Changes in how we communicate have left healthcare facing a messaging vacuum, according to Sheila Sahni, MD, and John Nosta in a joint interview with Healthcare Analytics News™.
The internet gives patients more medical information than they have ever had, Sahni said, which can be a headache for clinicians.
“Google is not necessarily an unreliable source, but we can't account for what they're reading and if it's validated, if it's something that we would suggest,” she said. “We can’t have a physician sift through the data and say ‘this is valid’ and ‘this is invalid,’ or ‘this study was conducted correctly with the right amount of patients…’”
As a result, she encourages doctors to engage on social media. “If we don't own the digital space, someone's going to own it for us,” she said.

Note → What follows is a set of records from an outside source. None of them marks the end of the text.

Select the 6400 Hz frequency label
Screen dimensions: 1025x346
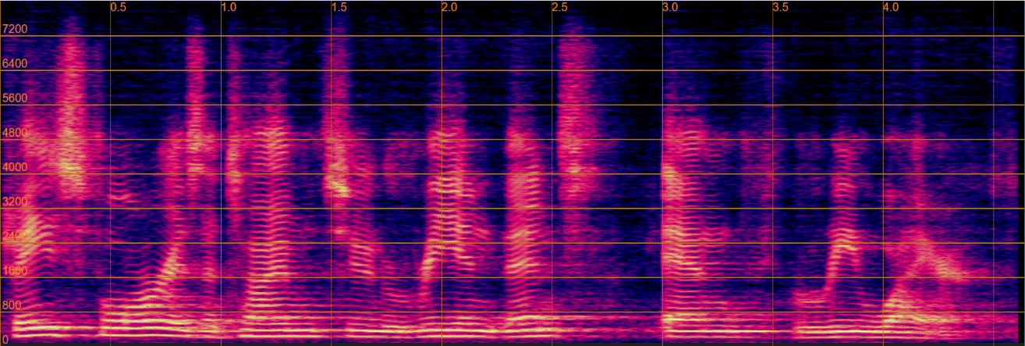pos(15,64)
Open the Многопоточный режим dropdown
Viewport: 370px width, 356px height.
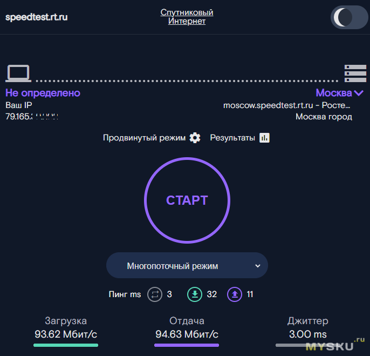tap(187, 266)
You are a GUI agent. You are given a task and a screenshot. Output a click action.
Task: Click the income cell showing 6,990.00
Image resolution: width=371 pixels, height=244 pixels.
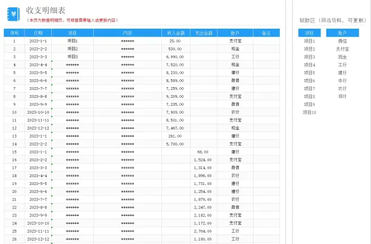175,57
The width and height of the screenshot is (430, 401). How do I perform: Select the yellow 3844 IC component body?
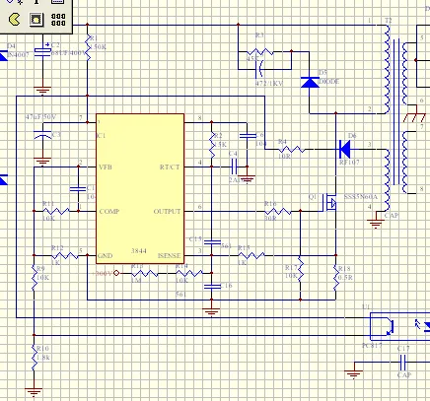[140, 188]
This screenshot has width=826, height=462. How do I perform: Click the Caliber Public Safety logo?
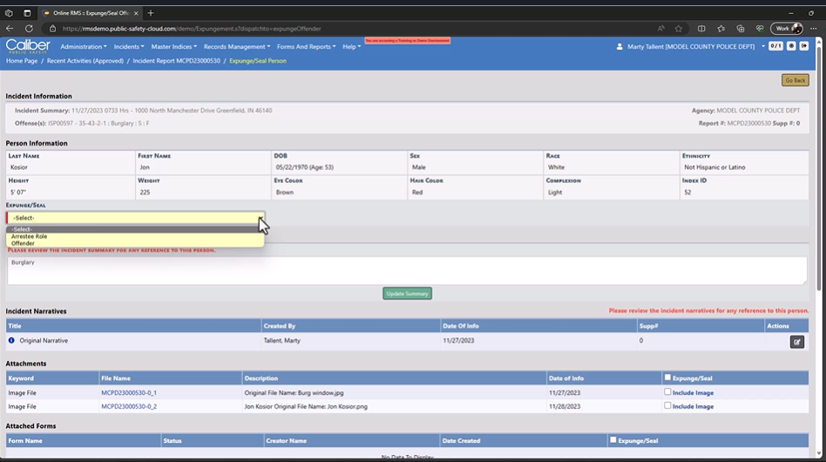pyautogui.click(x=28, y=46)
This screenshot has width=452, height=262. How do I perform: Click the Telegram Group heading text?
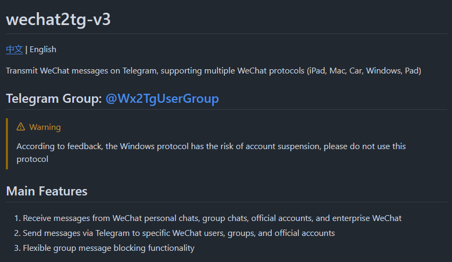pyautogui.click(x=53, y=99)
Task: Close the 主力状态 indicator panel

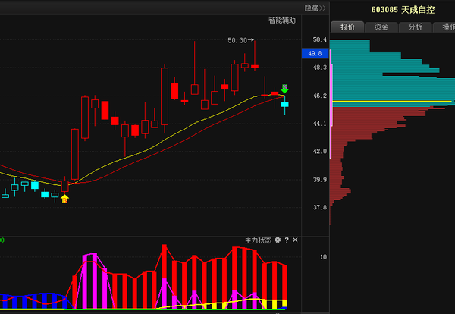Action: click(295, 240)
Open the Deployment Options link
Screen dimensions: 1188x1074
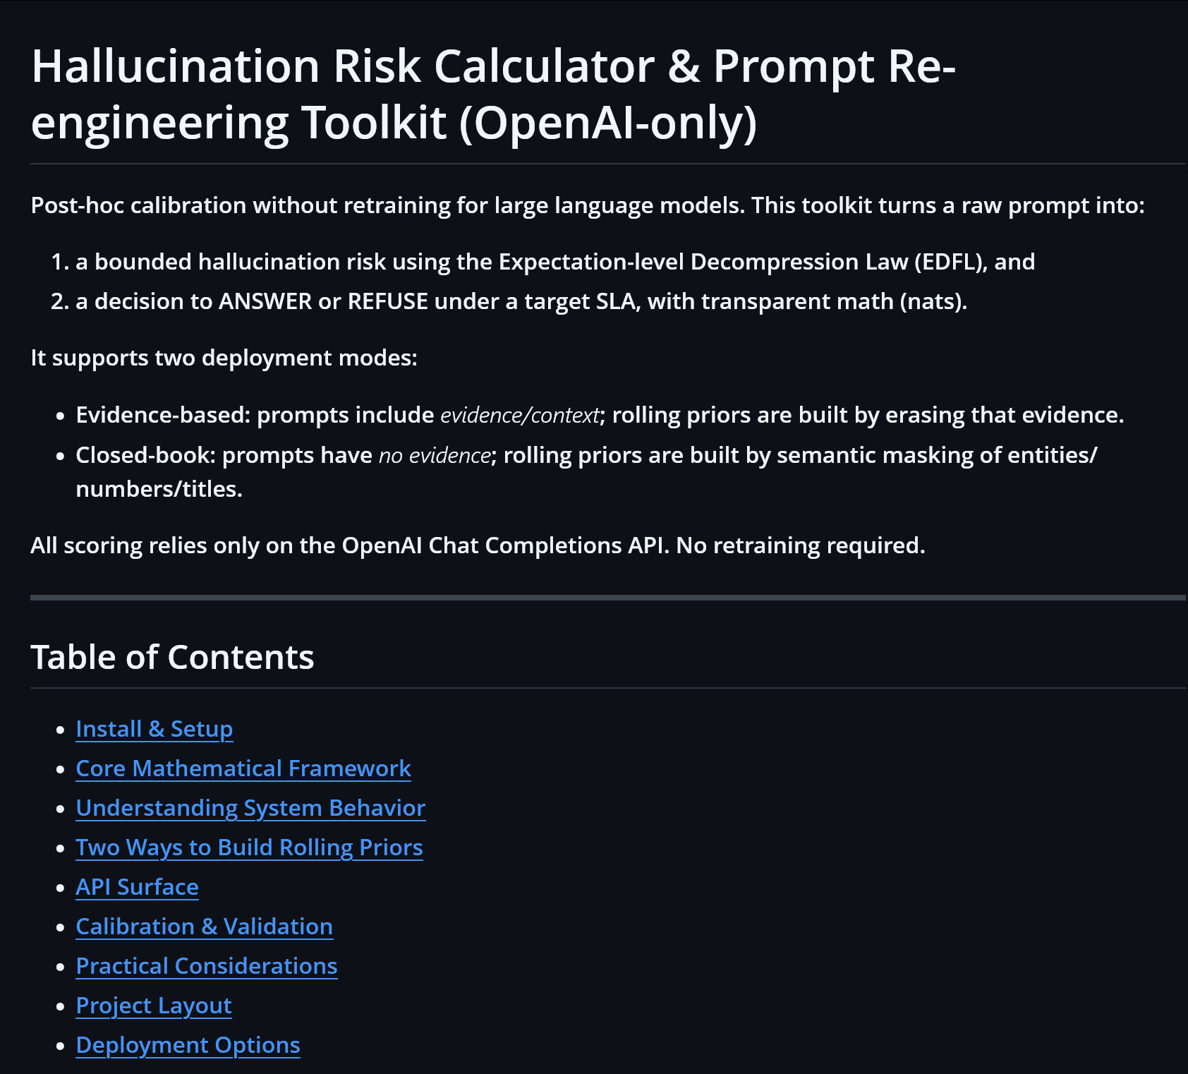[x=188, y=1045]
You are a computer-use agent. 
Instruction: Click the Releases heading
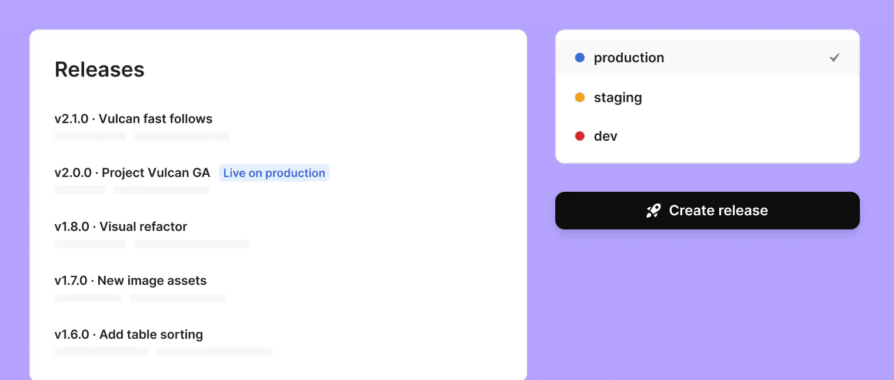[x=99, y=69]
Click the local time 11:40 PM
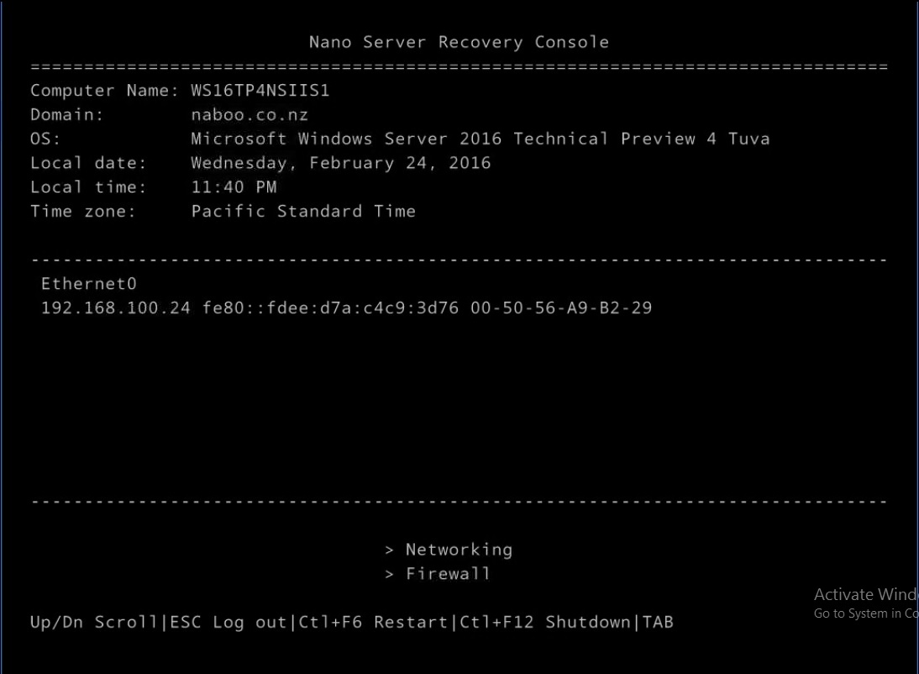This screenshot has height=674, width=919. coord(234,187)
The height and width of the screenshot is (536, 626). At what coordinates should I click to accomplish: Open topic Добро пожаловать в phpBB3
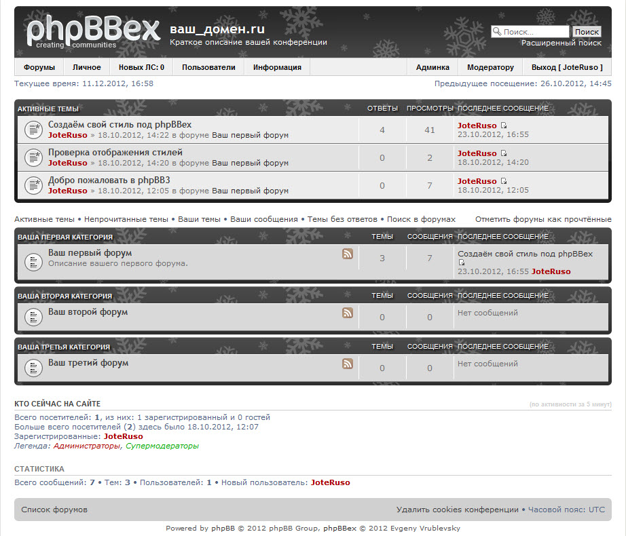[x=109, y=180]
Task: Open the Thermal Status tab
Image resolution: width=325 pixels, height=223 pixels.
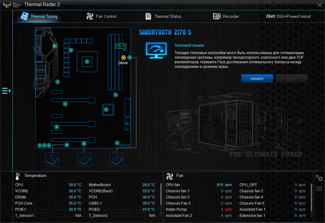Action: (163, 16)
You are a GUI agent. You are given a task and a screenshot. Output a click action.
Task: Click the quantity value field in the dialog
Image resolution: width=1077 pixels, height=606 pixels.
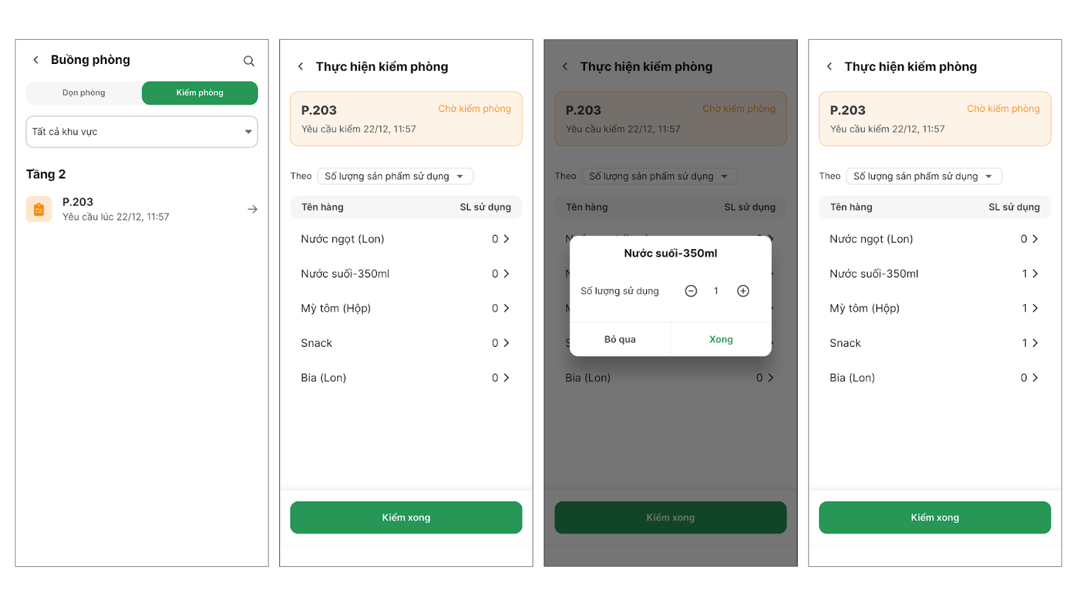pos(716,291)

Nosta agreed, acknowledging how much the internet had changed the dynamics. Healthcare messaging used to be controlled in a hierarchical, top-down manner, he said. Both on the pharma side and the clinician side that no longer exists, but that is not necessarily a bad thing. Instead, he sees medical advice and recommendations being developed in a more collaborative way.
“Just as the pharmaceutical company can collaborate with the clinician to educate, engage, and build a two-way dialogue, that same dynamic is happening between caregivers and patients,” Nosta said. “If you work together to a common goal, it changes the dynamic from the ground up.”
Sahni is an interventional cardiologist, and Nosta is president of Nostalab and a health advisor to Google. They spoke together at the Digital Pharma East meeting in Philadelphia.